TCMB Başkanı Erkan, KKM düzenlemesinin sadeleştirme sürecindeki hedefin Türk lirasına güç kazandırmayı amaçladığını aktararak, “Yani daha çok Türk lirasına geçişi sağlamaktır ve onun enflasyon beklentilerine daha uyumlu hale gelmesini sağlamak için atılmış bir adımdır. Mevduat faizlerinin de bu adımla yukarı çıktığını, daha uygun bir hale geldiğini gözlemliyoruz. Amacımız, KKM bakiyesinin şu an itibarıyla yatay seyri, bakiyenin tedricen azalışı sürecinde TL enstrümanlarına ilginin giderek artmasıyla düzelen parasal dengeler üzerinden bunun gerçekleşmesi” değerlendirmesini yaptı.

KKM’de sakin ancak kararlı bir stratejiyle ilerleneceğini belirten Erkan, “Düşme hızını ne değiştirebilir? Sistemin liraya geçiş hızı, düşme hızını da değiştirecek bir
fonksiyon olarak görmekteyiz. Yine bu bir süreçtir, geçiş sürecindeyiz. Burada hepimizin Türk lirasına sahip çıkması, bu geçiş hızında da artırmamıza yardımcı olacaktır” dedi.
“Dolayısıyla burada da Türkiye'ye olan iştahın yüksek olduğu ve bunun da tahvil piyasasında yabancı yatırımcının artışını aşikar bir şekilde beklediğimizi öngörmek doğru olur” diyen Erkan, yaşanan süreçte geçiş sürecinin ardından dezenflasyon ve sonrasındaki istikrar sürecinde faiz rakamlarıyla ilgili öngörüde bulunmanın doğru olmayacağını kaydetti.

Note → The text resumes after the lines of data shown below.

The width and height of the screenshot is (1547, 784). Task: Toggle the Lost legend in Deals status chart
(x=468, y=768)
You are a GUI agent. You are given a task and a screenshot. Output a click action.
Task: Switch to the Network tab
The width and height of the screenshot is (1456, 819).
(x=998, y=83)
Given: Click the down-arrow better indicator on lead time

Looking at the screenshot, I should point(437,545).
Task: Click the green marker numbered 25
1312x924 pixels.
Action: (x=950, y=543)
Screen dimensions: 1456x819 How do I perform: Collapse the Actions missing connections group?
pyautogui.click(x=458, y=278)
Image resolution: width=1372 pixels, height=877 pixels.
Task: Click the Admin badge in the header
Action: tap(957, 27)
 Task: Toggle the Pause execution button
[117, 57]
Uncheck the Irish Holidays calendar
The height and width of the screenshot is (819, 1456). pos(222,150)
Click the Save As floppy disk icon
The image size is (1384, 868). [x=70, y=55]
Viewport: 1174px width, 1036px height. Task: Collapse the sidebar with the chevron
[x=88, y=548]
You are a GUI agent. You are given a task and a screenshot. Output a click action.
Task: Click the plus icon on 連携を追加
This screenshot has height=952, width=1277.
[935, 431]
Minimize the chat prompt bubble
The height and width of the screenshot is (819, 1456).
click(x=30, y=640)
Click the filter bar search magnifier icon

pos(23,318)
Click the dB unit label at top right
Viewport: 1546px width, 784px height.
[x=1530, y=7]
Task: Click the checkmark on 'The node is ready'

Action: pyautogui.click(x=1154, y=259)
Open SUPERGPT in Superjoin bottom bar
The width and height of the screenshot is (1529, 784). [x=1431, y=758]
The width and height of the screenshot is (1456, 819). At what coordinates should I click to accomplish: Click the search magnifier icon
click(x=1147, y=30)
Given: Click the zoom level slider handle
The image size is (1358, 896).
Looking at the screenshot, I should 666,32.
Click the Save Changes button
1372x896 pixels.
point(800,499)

“Türk lirası enstrümanlarını tasarruf aracı olarak benimsemek Türk lirasına sahip çıkmaktır”

Sürece hep birlikte gözlemleyerek bütüncül bir şekilde bakmanın TCMB’nin adımları açısından elzem olduğunu ifade eden Erkan, “Yine bu konuyla birlikte hem fiyat tarafında doğru denge istikametinde seyretmemiz hem de gerekli makro ihtiyati tedbirlerle ikinci birinciye destek olacak şekilde para politikasının aktarım mekanizmasının daha da iyileşeceğini devam edeceğini öngörüyoruz. Dezenflasyon birinci önceliğimizdir, bundan taviz yok. Sistemin de Türk lirasına dönme hızını sert düzeltmelere yol açmadan, kademeli bir şekilde sakin, kararlı, kademeli bir şekilde yapacağız. Türk lirası enstrümanlarını tasarruf aracı olarak benimsemek Türk lirasına sahip çıkmaktır” dedi.

TCMB Başkanı Erkan, dijital Türk lirasına ilişkin ilk faz çalışmalarının geçtiğimiz aylarda sonlandığını, şu anda ikinci faz hazırlıklarının sürdüğünü hatırlatarak, “Birinci fazdaki çalışmalarımıza dair bulgularımızı yakın dönemde bir rapor olarak yayınlayacağız. OVP döneminde dijital Türk lirası çalışmalarımızı tamamlamayı planlıyoruz. Bu proje teknoloji açısından aslında bir vizyonu anlatmak istersem bu kapsamda dijital paranın yanı sıra dijital para teknolojilerinin ihracı da söz konusu olabilir” dedi.

Dünya Bankası ile ilgili görüşmelere ilişkin de açıklama yapan Erkan, “Ülke iş birliği stratejisi kapsamında görüşmelerimiz yoğunlaştı ve bu noktaya geldi. Yapacakları açıklamalarda belirtecekleri kaynak sektörel ve bölgesel çeşitlilik çok önemlidir. Bu hususlara dikkat edilmesi gerekir. Dolayısıyla bu tip yatırımlar doğru para ve maliye politikaları eş güdümlü çalışan kabine ve güçlü bir OVP'nin de tam desteği olarak görülmelidir” diye konuştu.